- EXERCISE INSTRUCTIONS
Return each line of the rows below that contains the string "with".

----------------

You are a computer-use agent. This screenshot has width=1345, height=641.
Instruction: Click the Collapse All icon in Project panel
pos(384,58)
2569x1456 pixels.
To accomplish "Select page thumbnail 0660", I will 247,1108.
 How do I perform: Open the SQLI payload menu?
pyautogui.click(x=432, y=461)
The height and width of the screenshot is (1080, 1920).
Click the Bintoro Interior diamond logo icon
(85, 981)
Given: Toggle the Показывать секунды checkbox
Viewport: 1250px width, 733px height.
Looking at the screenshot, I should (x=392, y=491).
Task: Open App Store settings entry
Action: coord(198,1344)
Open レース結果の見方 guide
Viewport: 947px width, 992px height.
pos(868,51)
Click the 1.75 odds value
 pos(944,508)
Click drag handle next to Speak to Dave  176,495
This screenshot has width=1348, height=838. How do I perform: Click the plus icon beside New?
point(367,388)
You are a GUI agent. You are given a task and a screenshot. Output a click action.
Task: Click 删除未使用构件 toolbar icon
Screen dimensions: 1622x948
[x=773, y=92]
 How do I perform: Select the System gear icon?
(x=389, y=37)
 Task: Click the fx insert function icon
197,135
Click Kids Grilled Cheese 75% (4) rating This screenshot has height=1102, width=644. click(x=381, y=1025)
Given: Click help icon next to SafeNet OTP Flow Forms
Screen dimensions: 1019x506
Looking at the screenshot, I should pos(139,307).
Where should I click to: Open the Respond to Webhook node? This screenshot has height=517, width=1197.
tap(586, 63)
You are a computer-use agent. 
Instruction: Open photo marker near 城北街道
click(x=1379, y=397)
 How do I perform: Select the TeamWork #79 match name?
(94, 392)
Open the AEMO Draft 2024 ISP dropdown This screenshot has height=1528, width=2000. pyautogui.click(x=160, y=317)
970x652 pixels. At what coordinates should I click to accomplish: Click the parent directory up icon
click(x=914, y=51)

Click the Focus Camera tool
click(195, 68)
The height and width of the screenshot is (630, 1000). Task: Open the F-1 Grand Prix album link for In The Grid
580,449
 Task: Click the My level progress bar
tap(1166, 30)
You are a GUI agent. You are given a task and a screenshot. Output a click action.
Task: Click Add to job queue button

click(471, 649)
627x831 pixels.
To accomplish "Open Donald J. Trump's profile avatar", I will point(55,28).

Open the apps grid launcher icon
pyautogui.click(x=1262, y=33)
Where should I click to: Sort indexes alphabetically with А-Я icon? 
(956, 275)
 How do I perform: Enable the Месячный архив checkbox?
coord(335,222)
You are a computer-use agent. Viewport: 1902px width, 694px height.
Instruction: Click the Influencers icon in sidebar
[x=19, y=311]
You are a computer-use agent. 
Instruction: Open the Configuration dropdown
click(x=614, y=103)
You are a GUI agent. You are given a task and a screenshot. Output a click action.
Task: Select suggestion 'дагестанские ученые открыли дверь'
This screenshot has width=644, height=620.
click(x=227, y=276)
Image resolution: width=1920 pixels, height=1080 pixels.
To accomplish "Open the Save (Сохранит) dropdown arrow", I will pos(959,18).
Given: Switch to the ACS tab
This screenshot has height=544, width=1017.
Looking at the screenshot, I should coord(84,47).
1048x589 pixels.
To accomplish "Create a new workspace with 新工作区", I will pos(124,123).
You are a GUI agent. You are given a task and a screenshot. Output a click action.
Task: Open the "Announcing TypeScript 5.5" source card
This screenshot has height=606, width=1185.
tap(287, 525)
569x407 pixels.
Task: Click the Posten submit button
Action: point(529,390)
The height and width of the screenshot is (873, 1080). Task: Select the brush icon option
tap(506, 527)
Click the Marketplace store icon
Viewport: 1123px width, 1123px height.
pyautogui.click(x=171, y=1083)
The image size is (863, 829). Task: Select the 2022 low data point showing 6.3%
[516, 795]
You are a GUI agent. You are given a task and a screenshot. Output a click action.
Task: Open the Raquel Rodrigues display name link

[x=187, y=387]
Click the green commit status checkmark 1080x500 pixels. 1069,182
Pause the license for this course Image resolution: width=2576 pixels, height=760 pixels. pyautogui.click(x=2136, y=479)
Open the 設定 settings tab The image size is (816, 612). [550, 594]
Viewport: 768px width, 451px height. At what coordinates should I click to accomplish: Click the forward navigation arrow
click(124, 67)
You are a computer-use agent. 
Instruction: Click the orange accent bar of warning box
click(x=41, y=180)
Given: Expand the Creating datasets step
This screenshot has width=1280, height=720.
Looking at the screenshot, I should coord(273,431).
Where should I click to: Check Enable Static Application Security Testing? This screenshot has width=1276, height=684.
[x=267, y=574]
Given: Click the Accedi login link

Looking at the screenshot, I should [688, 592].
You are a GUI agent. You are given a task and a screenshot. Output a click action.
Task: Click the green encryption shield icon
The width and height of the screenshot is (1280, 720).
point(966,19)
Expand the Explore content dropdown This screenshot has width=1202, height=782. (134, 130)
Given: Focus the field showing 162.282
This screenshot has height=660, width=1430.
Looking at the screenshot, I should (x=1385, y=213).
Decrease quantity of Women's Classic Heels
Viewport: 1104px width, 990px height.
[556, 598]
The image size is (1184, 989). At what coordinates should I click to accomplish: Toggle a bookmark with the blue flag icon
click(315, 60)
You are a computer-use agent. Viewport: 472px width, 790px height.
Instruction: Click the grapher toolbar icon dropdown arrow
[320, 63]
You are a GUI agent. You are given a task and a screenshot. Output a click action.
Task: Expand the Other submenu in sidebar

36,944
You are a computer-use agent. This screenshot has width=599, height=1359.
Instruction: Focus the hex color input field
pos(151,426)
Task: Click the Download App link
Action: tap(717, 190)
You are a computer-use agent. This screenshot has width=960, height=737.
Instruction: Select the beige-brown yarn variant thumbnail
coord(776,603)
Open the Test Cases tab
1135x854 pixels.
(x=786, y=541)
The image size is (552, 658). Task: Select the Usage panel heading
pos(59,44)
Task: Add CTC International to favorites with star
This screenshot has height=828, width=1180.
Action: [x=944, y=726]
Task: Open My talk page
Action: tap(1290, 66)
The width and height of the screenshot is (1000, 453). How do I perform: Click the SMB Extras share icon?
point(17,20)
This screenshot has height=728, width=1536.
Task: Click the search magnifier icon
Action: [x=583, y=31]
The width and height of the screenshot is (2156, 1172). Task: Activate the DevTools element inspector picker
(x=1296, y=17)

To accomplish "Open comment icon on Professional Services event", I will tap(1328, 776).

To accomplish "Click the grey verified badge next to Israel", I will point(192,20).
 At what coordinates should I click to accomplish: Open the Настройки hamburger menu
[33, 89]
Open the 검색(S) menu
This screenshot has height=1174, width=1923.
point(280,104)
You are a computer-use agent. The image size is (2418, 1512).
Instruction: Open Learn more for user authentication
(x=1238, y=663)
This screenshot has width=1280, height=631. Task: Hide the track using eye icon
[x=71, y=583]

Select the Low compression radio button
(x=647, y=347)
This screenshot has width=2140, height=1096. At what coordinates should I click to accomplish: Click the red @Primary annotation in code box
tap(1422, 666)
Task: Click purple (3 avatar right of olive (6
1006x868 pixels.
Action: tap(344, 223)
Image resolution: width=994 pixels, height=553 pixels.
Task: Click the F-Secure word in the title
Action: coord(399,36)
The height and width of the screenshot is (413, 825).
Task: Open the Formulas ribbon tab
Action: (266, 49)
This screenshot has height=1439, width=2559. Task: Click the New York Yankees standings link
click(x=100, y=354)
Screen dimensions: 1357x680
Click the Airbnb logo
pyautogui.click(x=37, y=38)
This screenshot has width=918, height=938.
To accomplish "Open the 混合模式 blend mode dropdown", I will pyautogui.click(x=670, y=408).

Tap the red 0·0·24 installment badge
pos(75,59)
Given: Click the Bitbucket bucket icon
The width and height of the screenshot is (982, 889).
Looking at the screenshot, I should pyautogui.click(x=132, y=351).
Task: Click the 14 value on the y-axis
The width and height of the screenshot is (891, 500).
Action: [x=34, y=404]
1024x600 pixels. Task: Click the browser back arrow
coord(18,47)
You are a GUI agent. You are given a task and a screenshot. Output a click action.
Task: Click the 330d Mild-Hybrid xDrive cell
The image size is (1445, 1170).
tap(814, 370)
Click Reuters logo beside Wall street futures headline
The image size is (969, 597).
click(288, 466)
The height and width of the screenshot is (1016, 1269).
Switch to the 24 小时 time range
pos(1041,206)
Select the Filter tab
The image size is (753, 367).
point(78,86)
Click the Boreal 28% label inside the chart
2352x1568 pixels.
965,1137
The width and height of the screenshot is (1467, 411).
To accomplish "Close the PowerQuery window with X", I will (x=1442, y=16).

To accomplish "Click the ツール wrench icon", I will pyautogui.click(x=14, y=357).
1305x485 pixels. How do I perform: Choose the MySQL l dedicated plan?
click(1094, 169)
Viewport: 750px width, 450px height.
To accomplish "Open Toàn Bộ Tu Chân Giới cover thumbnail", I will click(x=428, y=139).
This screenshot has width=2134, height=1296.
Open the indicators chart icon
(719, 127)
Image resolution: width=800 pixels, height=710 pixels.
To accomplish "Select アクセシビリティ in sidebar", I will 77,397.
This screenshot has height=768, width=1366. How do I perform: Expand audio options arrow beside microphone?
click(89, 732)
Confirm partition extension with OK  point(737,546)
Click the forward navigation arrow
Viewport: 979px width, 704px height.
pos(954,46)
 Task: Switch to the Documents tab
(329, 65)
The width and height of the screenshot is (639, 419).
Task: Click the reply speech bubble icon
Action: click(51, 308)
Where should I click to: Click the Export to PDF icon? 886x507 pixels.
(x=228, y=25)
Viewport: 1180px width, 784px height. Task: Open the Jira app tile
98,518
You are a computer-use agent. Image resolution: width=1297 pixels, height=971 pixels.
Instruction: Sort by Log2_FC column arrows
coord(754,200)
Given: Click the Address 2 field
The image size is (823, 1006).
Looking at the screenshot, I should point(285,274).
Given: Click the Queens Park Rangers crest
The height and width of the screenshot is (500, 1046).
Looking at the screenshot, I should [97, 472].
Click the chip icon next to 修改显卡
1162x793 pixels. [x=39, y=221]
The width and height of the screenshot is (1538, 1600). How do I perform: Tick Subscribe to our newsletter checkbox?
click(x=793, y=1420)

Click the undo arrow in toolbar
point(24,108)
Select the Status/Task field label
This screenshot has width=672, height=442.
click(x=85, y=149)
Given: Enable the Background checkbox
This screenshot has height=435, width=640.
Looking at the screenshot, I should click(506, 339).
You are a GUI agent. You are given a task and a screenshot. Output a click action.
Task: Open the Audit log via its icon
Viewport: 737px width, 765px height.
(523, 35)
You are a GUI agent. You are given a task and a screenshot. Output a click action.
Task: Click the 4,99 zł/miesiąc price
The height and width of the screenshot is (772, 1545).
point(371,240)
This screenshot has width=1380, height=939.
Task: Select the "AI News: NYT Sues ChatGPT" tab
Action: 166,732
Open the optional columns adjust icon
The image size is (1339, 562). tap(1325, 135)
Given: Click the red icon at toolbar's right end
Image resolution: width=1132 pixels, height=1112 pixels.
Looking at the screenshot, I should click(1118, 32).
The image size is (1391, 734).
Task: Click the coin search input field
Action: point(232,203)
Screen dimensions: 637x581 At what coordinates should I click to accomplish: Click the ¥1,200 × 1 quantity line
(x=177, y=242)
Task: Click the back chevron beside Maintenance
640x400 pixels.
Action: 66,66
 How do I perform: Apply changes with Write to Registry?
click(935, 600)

----------------

- FINAL RESULT
Where should I click to: Sort indexes alphabetically with А-Я icon? 
To accomplish "Create a new workspace with 新工作区", I will pos(124,123).
The image size is (1184, 989). At what coordinates should I click to accomplish: Toggle a bookmark with the blue flag icon
Task: Add CTC International to favorites with star
To accomplish "Close the PowerQuery window with X", I will (x=1442, y=16).
Confirm partition extension with OK  point(737,546)
 How do I perform: Apply changes with Write to Registry?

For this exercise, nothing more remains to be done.